"""

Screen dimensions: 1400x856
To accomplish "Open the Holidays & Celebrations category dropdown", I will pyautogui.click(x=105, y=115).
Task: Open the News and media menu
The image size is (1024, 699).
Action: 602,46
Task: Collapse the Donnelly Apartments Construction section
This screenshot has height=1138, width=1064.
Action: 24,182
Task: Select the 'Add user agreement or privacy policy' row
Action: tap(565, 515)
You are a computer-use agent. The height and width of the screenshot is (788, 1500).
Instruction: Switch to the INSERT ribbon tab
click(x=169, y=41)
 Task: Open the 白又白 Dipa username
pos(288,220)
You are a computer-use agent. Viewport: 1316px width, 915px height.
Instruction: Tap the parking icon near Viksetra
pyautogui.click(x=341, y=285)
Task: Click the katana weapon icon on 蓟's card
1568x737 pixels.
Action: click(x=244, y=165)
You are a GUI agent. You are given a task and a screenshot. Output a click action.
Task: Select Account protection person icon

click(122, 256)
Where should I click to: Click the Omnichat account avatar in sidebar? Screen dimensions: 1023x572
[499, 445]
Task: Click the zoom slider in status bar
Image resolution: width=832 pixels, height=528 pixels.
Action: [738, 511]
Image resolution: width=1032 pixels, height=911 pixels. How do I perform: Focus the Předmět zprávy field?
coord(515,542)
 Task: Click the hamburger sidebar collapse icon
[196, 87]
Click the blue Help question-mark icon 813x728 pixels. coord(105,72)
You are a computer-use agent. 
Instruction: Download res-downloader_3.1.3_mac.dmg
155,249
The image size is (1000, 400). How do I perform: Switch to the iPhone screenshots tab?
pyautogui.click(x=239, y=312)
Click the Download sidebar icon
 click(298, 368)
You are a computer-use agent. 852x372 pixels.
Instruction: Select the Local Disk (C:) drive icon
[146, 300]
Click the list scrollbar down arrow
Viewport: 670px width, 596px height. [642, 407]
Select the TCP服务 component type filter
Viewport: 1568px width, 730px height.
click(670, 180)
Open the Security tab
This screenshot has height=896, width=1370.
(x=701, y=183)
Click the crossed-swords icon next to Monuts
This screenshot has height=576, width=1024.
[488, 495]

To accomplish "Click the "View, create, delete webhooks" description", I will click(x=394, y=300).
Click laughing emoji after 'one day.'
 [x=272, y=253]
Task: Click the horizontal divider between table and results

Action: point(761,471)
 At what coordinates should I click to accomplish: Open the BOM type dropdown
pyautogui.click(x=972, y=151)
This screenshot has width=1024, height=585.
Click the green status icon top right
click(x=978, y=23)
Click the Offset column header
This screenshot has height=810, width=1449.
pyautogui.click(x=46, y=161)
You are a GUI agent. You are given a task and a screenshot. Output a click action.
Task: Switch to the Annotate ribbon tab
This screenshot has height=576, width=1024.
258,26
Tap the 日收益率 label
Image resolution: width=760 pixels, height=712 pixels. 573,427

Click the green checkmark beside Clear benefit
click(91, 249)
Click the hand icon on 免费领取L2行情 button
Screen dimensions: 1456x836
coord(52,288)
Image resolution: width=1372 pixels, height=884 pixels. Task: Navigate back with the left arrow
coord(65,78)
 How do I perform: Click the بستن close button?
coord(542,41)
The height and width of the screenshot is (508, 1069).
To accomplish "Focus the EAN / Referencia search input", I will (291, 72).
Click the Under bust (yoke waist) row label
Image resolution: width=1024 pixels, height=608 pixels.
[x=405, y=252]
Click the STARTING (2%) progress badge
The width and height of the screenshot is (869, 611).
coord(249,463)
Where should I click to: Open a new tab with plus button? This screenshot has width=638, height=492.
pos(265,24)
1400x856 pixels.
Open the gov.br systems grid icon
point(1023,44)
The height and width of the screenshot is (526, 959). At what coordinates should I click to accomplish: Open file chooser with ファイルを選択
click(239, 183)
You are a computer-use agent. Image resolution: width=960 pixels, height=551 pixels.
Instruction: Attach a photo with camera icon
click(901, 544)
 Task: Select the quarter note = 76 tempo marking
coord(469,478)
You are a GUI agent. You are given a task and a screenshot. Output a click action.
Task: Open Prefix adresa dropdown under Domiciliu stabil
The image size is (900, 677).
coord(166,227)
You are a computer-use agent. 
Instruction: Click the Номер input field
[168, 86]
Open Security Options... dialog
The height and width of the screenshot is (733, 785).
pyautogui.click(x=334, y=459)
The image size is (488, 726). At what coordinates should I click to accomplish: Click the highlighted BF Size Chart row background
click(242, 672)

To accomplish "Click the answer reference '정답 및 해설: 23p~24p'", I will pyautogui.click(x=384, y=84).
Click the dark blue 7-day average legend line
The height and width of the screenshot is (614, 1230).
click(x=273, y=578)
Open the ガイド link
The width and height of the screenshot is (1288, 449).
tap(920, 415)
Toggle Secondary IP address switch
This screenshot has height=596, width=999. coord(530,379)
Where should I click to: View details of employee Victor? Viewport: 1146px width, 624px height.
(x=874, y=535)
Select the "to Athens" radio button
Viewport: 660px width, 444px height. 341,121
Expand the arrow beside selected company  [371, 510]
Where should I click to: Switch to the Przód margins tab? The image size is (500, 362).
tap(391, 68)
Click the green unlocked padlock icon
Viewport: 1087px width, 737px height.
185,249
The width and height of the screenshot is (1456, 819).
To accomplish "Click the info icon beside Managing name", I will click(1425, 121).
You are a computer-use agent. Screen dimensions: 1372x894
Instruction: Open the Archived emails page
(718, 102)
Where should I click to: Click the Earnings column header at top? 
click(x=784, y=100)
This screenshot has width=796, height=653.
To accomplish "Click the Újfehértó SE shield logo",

"""

### Exercise
Identify each line in the records that contains the word "Download", and copy those lines.

### Output of the exercise
Instruction: Download res-downloader_3.1.3_mac.dmg
Click the Download sidebar icon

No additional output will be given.